From 1978 to 1982 he was a chief architect on Business System 12, a database management system that faithfully embraced the principles of the relational model.[3] He works closely with Christopher J. Date and represented IBM at the ISO SQL committees (JTC1 SC32 WG3 Database languages,[4] WG4 SQL/MM[5]) until his retirement from IBM. Darwen is the author of The Askew Wall[6] and co-author of The Third Manifesto, a proposal for serving object-oriented programs with purely relational databases without compromising either side and getting the best of both worlds, arguably even better than with so-called object-oriented databases.[7]

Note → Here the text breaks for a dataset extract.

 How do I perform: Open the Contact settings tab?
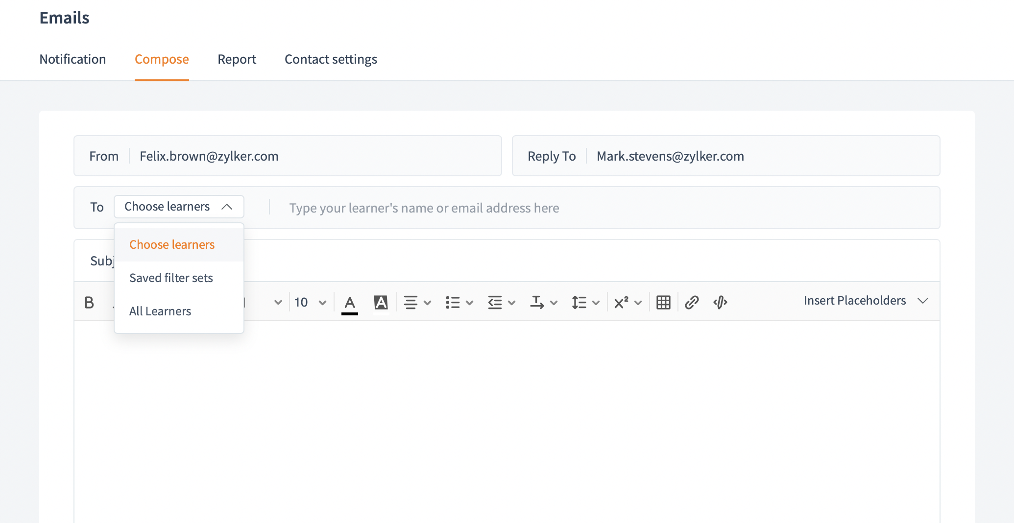tap(331, 59)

From 2004 to 2013 he lectured on relational databases at the Department of Computer Science, University of Warwick (UK),[8] and from 1989 to 2014 was a tutor and consultant for the Open University (UK)[9] where he was awarded a MUniv honorary degree for academic and scholarly distinction.[10] He was also awarded a DTech (Doctor in Technology) honorary degree by the University of Wolverhampton.[11] He currently teaches a database language designed by Chris Date and himself called Tutorial D.[12]

Bridge

He has written a book on the card game bridge and has a website on the subject of double dummy problems. Alan Truscott has called him "the world's leading authority" on composed bridge problems.[13] He was responsible for the double dummy column in Bridge Magazine from 1965 to 1990.

Publications

His early works were published under the pseudonym of Andrew Warden: both names are anagrams of his surname.

References

  1. Date & Darwen (1998b), Foundation for Object-Relational Databases, Reading: Addison-Wesley, retrieved 2011-01-22.
  2. Valles, Jose R. (2008), Oracle database administrators as internal customers: Customer satisfaction criteria applied to technical decision making, performance, and evaluation, Capella University. School of Business; ProQuest, p. 10, ISBN 978-0-549-34189-5, The relational model was originally conceived by Dr. Edgar F. Codd and subsequently maintained and developed by Hugh Darwen and Chris Date as a general model of data
  3. Darwen, Hugh (November 1996), "Business System 12", System R, Paul McJones, retrieved 2011-01-22.
  4. Mann, Douglas (17–28 May 2004), List of Delegates (MS Word), Xi'an, CN: ISO/IEC JTC 1/SC 32.
  5. Scarponcini, Paul; Darwen, Hugh, Minutes of the SQL/MM WG4 Meeting and FCD and CD Continuation Editing Meetings (PDF), Document register, Brisbane and Sydney: ISO/IEC JTC1 SC32 committee, 9 and 13–17 July 1998.
  6. Darwen 2006.
  7. Date & Darwen 1995.
  8. Darwen, Hugh, Profile, LinkedIn.
  9. Waugh, Kevin (2007), M359 Course Guide — Relational databases: theory and practice, Milton Keynes: The Open University.
  10. "Open Eye: Time to honour a degree of openness". The Independent. London. 6 May 1999.
  11. BCS Prize Winners, University of Wolverhampton, 1998.
  12. Cartwright, David (12 October 2004). "A new approach to querying databases? the ABC of Tutorial D". Techworld.
  13. Truscott, Alan (3 January 1974). "British Problemist Writes About 114 Game Quandaries". The New York Times.
  14. "Bridge magic: double dummy problems, single dummy, sure tricks, curios and ...". Library of Congress Catalog Record. Retrieved 2014-05-17.